Jakob Nielsen, useability guru, features eBay in this morning’s edition of his email newsletter:
In presenting the record numbers, the CEO, Meg Whitman, said that “the company had been benefiting from changes in the user experience that had increased the number of auctions leading to sales” (as quoted in The New York Times, April 19).
This is a great example of the benefits of usability for e-commerce: income comes from multiplying the amount of use with the conversion rate. The more you improve the user experience of finding products, researching them, and buying them, the higher your conversion rate.
Yet most sites invest vastly more in bringing in new traffic (increasing an almost-irrelevant “unique user” count) than they invest in making these users convert.
The cost of doubling traffic is a hugely expensive advertising campaign. Doubling conversion costs a modest usability project to identify your users’ main pain points followed by targeted redesigns of those elements.
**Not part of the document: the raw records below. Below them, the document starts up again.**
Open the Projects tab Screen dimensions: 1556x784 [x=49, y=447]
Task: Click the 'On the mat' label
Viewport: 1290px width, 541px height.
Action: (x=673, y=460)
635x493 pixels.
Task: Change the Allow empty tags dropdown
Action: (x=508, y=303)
Much cheaper  and a sustainable advantage, whereas traffic brought in by ads will subside when your advertising budget runs out.
In eBay’s case, user experience is so important for profits that it’s one of the main things the CEO mentions to the financial press in presenting the quarterly results. eBay has a particularly competent user experience department, but smaller companies usually find that a smaller usability effort can increase their financial performance materially. Your first usability test will uncover a gold mine of low-hanging fruit, to mix metaphors.
> New York Times article about eBay (paid access):
(Quoted with permission from the author.)
It will be interesting to see if this changes as more bells and whistles, from off-site links to blogs, are added to the site.